◆ PROVIDED PASSAGE:
-------

The shad abattoir: the final leg home, May 5th: Rainbow Dam “fish ladder” on the Farmington, to Holyoke Dam, and on to the confluence of the Deerfield and the Connecticut at Greenfield, MA

© 2010 by Karl Meyer

May 5, 2010.  The shad abattoir and home: including a visit to the deadly Rainbow Fishway on the Farmington River in East Granby, CT

I am out the door of the Iron Horse in by 6:15 the next morning.  In truth, any lurking axe murderers did not seek me out.  I had a decent shower, the TV came on, and I was able to air out the room without turning on the hotel AC—something I pointedly abhor.

There is a small gas station/convenience store a block away.  I mix myself a coffee there.  Along with water, this will be my only fuel for the next five hours.  Then, I head off a little north and east, toward the little village of Tariffville and what I’m hoping will morph into a safe route to Rainbow Dam at the back of Bradley Airport.  It’s already warm, and the day will quickly work towards hot.

With my old fashioned highway maps I’m a bit handcuffed as to local roads, relying much on my general sense of direction and landscape.  That will only get you so far.  I’m in the bedroom community corridor for Hartford, just down the road, as well as Bradley Airport—just across the way.  A poor choice here could get me hammered by commuting traffic once again.

But it’s still early, and the shade near the Farmington River is lovely.  I pull into Tariffville at just before 7 am, stopping to puzzle at maps that aren’t going to give up much more information.  This is a refreshingly modest village, with homes that are older, and built on a human scale.  From the look of it, this is a small town of regular working people.  Tariffville does not put on airs.

Just a bit up the street a pick-up pulls into the only open store, a small convenience-variety place.  I waste little time in accosting a guy in his late-forties as he exits his truck.

He’s wearing a Connecticut State Corrections uniform, and I’m guessing he’s just off-shift.  “Excuse me, but would you know how to get over toward Rainbow Dam?”  He stops, thinks a minute.  “Keep going straight up here.  At the light go right, Hatchet Hill Road.  You’ll go over the mountain.  Just stay straight on that.”

I thank him, and let his errand continue, not mentioning that I was a guest at the Hartford Correctional Center some decades back—the result of a protest over the billions spent on yet another Trident sub at the Groton Naval Base.  It’s a bit early for that kind of small talk.  I’m resettling my maps and already gulping water when he comes back out, “At the bottom of the hill, go straight.  You’ll come to a stoplight—keep going straight.”  I thank him again, and I’m off, crossing the shade dappled Farmington.

-------

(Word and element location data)
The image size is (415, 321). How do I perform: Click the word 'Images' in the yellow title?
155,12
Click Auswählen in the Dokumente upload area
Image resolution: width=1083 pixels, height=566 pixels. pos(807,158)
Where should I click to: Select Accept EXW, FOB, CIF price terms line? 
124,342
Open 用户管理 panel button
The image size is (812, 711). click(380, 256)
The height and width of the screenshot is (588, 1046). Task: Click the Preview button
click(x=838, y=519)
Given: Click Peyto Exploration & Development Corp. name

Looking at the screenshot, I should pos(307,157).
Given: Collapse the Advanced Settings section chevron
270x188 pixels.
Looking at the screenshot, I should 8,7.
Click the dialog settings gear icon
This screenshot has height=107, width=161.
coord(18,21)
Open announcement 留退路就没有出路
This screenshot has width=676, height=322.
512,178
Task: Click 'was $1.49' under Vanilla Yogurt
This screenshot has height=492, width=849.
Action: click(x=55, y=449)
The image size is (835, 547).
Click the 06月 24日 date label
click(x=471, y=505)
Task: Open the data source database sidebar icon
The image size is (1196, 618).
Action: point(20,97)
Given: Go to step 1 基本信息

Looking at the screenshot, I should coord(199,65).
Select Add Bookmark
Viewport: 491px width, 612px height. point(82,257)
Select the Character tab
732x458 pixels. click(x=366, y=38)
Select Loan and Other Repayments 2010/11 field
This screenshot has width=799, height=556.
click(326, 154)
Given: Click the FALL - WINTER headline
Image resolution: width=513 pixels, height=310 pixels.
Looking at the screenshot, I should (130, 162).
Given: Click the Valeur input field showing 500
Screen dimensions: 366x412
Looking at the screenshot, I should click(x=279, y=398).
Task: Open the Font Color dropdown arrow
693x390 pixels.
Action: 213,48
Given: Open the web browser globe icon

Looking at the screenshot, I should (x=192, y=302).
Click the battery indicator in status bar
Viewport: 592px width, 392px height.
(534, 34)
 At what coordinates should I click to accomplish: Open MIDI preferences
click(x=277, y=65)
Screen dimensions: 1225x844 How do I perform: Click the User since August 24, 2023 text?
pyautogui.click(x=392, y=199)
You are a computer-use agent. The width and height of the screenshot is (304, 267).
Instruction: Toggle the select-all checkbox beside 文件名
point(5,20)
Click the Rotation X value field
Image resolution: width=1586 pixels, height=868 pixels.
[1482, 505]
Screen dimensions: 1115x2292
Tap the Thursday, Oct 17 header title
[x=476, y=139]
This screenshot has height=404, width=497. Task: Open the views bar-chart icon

-------

◆ THE REQUEST:
Extend the travel account of the morning trip toward Rainbow Dam, picking up right after its final sentence.

◆ EXERCISE ANSWER:
Hatchet Hill is a decent climb.  It’s narrow and winding, and a bit tight in places while people head to work and school.  It is, however, a neat biking run, on a road that at least carries the cachet of some historical and landscape significance, though I don’t know its history.  I crest Hatchet Hill, rolling up from farm into mixed woods.  That pattern reverses as I head down the other side and pass through the stoplight mentioned.

There is a small crossroads with a neighborhood, then a few old houses and farmland, with development encroaching.  When I pass the Poquonock Fire Station, I’m beginning to get hopeful that this trip to the Rainbow Dam Fishway on the Farmington will not become a dreaded death-defying race against rush hour airport commuters on a crappy four-lane.  Then, things turn quickly from open field, to modern, mega-industrial.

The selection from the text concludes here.